About this exercise -> Which of the lines below contain the string "page"? Pull each one out of the data.

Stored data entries
● ● ● ● ● ● ●
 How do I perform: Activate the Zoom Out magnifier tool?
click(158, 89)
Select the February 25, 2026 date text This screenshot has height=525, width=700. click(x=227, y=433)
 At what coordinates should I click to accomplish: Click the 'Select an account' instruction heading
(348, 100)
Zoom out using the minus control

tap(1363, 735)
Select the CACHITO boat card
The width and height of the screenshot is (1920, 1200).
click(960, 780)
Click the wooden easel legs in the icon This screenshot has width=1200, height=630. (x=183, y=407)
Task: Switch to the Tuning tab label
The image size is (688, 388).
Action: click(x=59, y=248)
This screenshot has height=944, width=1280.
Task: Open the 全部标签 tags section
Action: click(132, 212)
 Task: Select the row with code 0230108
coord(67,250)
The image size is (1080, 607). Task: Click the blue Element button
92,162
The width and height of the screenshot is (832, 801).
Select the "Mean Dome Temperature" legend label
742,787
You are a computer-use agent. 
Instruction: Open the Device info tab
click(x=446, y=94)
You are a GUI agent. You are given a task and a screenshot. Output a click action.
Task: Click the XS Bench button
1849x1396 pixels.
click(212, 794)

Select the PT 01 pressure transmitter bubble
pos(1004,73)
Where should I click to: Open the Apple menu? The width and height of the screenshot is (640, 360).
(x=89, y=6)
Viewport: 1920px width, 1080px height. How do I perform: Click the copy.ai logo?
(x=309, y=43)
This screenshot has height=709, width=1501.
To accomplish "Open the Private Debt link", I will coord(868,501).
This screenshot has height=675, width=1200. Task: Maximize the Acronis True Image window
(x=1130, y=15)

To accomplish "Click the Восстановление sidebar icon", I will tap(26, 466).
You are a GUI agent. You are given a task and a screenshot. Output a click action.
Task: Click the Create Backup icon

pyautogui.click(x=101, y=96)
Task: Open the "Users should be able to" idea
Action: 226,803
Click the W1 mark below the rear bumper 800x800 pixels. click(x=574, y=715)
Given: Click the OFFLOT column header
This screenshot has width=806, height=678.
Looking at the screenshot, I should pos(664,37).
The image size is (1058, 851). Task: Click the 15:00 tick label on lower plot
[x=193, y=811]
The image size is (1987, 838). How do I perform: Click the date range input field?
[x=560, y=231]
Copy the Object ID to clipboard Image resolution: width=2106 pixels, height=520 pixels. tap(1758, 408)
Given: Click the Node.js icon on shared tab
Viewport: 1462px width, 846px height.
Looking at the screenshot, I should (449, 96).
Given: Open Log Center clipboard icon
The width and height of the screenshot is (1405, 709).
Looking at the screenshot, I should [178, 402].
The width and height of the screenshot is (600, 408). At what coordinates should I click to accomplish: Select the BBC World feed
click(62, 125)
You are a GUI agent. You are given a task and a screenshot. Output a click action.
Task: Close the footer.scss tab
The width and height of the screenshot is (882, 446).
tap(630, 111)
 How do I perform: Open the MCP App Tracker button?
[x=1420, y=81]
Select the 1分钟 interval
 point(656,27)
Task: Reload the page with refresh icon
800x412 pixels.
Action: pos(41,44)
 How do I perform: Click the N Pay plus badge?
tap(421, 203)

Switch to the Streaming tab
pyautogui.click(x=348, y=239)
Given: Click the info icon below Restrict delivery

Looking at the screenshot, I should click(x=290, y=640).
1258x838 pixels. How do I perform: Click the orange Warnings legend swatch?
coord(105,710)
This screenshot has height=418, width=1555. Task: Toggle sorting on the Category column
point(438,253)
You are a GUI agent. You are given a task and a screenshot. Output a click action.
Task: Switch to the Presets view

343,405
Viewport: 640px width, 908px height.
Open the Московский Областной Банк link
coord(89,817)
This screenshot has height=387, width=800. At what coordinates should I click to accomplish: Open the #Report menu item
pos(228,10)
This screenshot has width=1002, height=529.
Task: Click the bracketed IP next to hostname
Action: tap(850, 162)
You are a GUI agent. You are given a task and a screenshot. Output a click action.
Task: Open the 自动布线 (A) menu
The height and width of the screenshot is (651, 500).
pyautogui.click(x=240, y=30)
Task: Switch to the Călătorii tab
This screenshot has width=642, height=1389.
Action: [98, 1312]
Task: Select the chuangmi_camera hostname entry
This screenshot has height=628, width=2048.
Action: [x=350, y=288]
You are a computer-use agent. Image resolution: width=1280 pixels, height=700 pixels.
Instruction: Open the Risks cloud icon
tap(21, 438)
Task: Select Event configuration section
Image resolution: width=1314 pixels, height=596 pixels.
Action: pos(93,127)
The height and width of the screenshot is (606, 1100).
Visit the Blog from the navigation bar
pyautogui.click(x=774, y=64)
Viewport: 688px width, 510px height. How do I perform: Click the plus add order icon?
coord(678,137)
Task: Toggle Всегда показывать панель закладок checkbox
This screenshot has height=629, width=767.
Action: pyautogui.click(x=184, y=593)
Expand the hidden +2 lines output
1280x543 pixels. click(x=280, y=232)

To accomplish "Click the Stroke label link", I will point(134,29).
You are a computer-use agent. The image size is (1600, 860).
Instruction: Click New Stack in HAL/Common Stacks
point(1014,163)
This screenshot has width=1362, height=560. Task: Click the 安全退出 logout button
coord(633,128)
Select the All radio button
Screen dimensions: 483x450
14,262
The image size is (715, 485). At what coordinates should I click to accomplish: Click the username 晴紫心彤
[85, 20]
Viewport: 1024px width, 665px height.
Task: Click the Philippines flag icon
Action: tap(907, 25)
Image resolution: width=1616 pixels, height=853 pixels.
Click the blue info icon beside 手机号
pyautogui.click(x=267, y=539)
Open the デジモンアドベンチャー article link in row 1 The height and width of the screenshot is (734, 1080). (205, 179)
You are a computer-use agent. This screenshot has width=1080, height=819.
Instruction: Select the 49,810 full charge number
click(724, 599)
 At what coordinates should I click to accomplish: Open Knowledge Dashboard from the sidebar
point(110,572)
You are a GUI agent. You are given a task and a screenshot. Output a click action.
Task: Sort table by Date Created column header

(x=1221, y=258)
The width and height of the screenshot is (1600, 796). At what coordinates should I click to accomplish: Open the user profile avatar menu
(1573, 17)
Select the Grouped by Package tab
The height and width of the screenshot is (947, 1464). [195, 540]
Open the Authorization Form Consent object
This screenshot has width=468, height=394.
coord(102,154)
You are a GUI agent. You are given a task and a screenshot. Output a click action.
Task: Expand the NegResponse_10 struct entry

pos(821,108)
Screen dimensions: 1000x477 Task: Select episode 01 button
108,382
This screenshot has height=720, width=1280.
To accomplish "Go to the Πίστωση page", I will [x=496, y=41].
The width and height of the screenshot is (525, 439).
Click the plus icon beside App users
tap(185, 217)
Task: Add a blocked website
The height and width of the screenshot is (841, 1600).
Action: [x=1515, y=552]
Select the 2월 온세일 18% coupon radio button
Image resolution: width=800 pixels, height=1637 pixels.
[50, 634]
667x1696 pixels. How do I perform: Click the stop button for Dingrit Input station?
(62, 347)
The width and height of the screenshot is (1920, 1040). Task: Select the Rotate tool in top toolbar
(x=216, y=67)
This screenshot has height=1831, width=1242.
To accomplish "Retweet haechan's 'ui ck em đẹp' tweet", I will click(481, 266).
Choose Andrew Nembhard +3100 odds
● ● ● ● ● ● ●
Task output ->
Task: Reload the page with refresh icon
To accomplish "Go to the Πίστωση page", I will [x=496, y=41].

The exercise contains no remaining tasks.